■ **PARTS OF THE EXERCISE**:
A. According to the graph analytics article, what is the number of a vertex's neighbors called?
B. For each statement below, say whether the graph analytics article supports it, answering yes or no and quoting the deciding words: (i) Attributes can belong to edges as well as to vertices. (ii) Graph analytics applications are becoming an important workload only in the data center. (iii) A relationship between two elements is shown as a vertex.
C. Pick up the graph analytics article after its final sentence and write its continuation.

■ **SELECTED TEXT**:
========

# Boosting the Performance of Graph Analytics Workloads

## Analyzing the Graph Benchmarks on Intel® Xeon® Processors

A graph is an intuitive way of representing a big data set and the relationships between its elements. Each vertex represents an element, and edges connect related elements. Representing data sets as a graph means you can build on the rich history of graph theory. And there are a variety of algorithms to extract useful information from a graph. In this article, we’ll explore the implementation characteristics of basic graph analysis algorithms and how they perform on Intel® Xeon™ processors.

### Graphs and Graph Analytics

A graph is a structured representation of a data set with relationships between elements. Each element is represented as a vertex, and relationships between elements are shown as an edge between two vertices. Both vertices and edges can have attributes representing either the characteristics of the element or the relationship. The vertices to which a vertex is connected through edges are called its neighbors, and the number of neighbors is called the degree of a vertex.

Graph analysis applications extract characteristics from a graph (or multiple graphs) that provide useful information, e.g.:

- Vertices with specific features
- The shortest path between vertices
- Vertex clusters
- Higher-order relationships among vertices

With the growing availability of big data sets and the need to extract useful information from them, graph analytics applications are becoming an important workload, both in the data center and at the edge.

========

■ **GIVEN DATA**:
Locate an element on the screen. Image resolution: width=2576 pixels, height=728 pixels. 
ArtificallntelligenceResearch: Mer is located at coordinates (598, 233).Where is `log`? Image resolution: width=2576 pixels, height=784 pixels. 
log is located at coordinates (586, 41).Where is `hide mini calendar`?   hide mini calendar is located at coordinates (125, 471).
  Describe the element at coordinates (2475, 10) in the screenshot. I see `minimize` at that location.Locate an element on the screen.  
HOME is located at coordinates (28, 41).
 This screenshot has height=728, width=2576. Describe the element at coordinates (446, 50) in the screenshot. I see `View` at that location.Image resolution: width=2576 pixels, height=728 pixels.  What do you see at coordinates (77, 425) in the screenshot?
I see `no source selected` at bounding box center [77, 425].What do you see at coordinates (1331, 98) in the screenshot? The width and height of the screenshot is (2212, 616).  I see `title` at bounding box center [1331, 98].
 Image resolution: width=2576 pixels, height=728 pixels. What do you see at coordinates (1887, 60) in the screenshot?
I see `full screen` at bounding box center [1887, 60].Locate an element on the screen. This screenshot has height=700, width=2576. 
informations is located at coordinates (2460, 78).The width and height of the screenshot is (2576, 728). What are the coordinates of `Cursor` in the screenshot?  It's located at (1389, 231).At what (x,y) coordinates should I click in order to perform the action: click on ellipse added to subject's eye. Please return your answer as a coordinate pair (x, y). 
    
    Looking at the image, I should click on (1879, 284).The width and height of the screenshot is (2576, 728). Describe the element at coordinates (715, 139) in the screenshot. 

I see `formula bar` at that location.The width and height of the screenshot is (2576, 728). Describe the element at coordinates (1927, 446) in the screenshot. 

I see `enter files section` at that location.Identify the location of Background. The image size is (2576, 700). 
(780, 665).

========

■ **SOLVED TASKS**:
A. It is called the degree of the vertex.

B.
(i) Yes: "Both vertices and edges can have attributes representing either the characteristics of the element or the relationship."
(ii) No: "graph analytics applications are becoming an important workload, both in the data center and at the edge."
(iii) No: "relationships between elements are shown as an edge between two vertices."

C.
For this study, we’ll use the GAP Benchmark Suite^{1}, a set of common graph algorithms implemented in C++ and optimized by researchers at the University of California at Berkeley for performance on sharedmemory multicore processors (**Table 1**). We evaluate GAP performance on an Intel Xeon processor-based server and investigate opportunities to further improve performance.

**Table 1. Gap Benchmark Suite overview**

Algorithm |
Abbreviation |
What it Does |

PageRank* |
pr | Calculates the popularity of a vertex by aggregating the popularity of its neighbors |

Triangle counting |
tc | Counts the number of triangles (three vertices that are fully connected) |

Connected components |
cc | Splits the graph into subgraphs with no edges between them |

Breadth-first search |
bfs | Walks through the graph in breadth-first order |

Single-source shortest path |
sssp | Calculates the shortest path from one vertex to all others |

Betweenness centrality |
bc | Calculates the centrality of a vertex, determined by how many shortest paths go through it |

### Characteristics of Graph Algorithms

Graph algorithms pose challenging behavior for conventional processor architectures. A typical operation is to fetch the attributes of all neighbors of a vertex. The list of neighbors, determined by the topology of the graph, is usually irregular. This leads to sparse memory accesses―accessing individual elements scattered on a large data structure. Sparse memory accesses have no locality, leading to poor cache utilization.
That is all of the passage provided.